The following short article names a partial list of the products sold nationwide during the 1930s by Keystone Laboratories. Keystone, The Reliable Company, based in Memphis, Tennessee, was one of the largest mail order suppliers of hoodoo and conjure good, as well as cosmetics for the African American market, during the 1930s. See also the similar article about D. Alexander of Brooklyn, N.Y. from the New York Times, dated 1925 and the similar article about Rev. Charles P. Colbert of Detroit, Michigan, from Time Magazine, dated 1939 .
Because this unknown author used terms unfamiliar to modern readers and employed spellings not commonly found in the literature of hoodoo, a few explanatory notes have been added [in brackets].
TRADE: Not Irresistible
Monday, Apr. 17, 1939
Federal Trade Commission's stipulation-of-the-week: "Keystone Laboratories, Inc., 491 South Third St., Memphis, trading as Memphis Mail Order House, Curio Products Company and White Line, will discontinue representing that Poreen Ointment, La Jac Lovin' Pink Cream for Dark Skins or La Jac Orange Beauty Glow Cream are skin foods or skin whiteners; that other of its products eliminate wrinkles; that La Jac Brite Skin Bleach will overnight, or in any stated time, make the skin five shades lighter or that Lucky Mojo, Good Luck Incense, Hindoo Mystic Love Perfume, Holy Oil with Live Loadstone or High John the Conqueror Root and other similar products bring good luck, love, romance, power, life, inspiration, easy money or irresistibility."
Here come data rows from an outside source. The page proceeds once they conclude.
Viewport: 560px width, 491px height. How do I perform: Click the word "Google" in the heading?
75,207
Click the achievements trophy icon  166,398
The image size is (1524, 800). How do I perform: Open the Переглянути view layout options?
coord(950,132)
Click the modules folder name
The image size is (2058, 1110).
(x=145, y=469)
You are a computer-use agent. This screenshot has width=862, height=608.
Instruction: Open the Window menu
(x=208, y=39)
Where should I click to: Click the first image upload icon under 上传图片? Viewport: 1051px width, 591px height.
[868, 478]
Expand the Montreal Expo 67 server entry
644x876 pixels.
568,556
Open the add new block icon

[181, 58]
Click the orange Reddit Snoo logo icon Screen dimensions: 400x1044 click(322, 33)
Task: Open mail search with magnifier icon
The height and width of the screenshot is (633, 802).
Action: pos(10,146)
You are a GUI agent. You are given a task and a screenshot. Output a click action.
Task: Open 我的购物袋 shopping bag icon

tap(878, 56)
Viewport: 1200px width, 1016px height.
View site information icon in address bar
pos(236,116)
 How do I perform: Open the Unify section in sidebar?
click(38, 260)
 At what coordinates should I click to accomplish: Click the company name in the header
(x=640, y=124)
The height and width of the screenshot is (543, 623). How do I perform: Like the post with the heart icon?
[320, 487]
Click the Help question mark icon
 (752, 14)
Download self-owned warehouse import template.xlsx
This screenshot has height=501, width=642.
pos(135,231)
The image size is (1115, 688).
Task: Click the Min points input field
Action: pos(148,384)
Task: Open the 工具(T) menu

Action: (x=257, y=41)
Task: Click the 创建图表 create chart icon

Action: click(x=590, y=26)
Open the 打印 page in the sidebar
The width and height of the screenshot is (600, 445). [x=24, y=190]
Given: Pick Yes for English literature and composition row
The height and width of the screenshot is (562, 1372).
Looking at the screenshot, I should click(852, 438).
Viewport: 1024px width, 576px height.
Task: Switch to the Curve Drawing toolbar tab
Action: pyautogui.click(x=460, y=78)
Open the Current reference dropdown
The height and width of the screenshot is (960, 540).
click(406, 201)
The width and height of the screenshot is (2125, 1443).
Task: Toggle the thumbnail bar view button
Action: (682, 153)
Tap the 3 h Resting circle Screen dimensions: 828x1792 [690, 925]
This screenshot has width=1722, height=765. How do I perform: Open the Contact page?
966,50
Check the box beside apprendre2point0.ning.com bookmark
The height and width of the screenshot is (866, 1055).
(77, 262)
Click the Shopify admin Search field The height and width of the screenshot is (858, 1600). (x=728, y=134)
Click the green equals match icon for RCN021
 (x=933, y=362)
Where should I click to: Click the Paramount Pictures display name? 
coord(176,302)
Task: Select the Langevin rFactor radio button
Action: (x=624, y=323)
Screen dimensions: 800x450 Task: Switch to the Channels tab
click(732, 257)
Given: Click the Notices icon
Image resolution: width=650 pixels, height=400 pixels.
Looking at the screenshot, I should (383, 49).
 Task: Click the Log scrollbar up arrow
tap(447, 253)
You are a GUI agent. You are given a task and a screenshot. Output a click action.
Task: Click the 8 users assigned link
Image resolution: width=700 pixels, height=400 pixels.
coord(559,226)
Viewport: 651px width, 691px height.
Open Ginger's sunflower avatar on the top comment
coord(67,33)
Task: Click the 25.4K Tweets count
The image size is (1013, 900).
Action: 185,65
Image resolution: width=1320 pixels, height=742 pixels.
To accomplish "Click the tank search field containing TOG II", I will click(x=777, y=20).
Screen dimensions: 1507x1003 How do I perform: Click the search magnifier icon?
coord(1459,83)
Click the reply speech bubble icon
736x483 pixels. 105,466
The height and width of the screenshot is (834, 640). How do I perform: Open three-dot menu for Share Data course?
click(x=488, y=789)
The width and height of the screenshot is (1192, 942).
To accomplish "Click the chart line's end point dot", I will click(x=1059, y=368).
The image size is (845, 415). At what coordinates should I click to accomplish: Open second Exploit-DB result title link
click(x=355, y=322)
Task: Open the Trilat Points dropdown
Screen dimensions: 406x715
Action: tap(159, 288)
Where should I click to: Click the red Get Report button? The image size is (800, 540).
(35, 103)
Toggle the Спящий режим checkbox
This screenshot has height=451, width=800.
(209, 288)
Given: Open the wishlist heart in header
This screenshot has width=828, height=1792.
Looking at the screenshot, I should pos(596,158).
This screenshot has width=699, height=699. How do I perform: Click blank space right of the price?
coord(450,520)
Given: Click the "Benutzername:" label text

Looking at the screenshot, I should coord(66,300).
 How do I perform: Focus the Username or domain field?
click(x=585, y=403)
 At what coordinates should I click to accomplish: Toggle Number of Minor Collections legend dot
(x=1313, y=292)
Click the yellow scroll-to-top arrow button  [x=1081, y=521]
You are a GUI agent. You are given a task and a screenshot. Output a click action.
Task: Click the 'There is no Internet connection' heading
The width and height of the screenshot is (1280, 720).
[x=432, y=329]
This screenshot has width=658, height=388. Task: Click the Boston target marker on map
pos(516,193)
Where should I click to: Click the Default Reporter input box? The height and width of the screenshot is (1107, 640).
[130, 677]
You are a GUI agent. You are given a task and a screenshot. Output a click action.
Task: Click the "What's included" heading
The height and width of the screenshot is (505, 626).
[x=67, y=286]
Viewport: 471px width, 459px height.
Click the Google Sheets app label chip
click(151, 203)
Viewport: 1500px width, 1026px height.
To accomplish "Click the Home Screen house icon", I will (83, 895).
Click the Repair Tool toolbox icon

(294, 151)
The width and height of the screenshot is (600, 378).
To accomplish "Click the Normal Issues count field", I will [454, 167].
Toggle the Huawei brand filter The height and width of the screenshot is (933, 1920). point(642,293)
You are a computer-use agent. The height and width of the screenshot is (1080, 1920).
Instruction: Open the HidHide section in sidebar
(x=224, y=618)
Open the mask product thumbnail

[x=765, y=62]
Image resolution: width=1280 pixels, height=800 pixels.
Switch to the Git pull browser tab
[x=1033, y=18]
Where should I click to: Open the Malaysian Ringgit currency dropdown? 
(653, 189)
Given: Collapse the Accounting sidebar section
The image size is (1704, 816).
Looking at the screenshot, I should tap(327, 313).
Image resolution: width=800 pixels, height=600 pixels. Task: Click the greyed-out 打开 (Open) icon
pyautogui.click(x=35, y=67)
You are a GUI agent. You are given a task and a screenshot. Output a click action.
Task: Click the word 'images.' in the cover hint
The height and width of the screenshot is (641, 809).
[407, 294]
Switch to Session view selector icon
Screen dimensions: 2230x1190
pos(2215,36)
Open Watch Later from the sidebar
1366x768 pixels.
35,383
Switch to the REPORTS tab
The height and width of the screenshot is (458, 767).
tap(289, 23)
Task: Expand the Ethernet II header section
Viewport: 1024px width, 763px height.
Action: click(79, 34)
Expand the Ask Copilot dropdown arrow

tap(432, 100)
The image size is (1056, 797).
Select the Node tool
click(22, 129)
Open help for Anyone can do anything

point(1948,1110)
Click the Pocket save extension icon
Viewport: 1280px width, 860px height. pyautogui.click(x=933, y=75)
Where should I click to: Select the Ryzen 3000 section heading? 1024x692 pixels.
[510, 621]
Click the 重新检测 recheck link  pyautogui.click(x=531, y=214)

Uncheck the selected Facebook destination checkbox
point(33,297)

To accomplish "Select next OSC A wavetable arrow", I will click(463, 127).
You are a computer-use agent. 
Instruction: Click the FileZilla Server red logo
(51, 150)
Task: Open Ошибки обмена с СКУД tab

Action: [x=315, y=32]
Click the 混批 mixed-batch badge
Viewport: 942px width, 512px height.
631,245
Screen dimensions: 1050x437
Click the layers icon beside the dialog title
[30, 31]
[According to Carolyn Morrow Long, in "Spiritual Merchants: Religion, Magic, and Commerce" (University of Tennessee Press, 2001), "The Keystone Chemical Company, later called Keystone Laboratories, was established in 1925 by Joseph Menke and Morris Shapiro ... [and] ... combined the sale of ethnic [i.e. African American] cosmetics with spiritual products.... Product development and marketing strategy were shared by Menke; his wife, Hilda; Morris Shapiro; and two vice presidents, Lista Wayman and Connie Clark. The products were formulated by a staff of chemists, one of whom, Jackson Green, was African American." (The prinicpals in the company were Jewish American.)].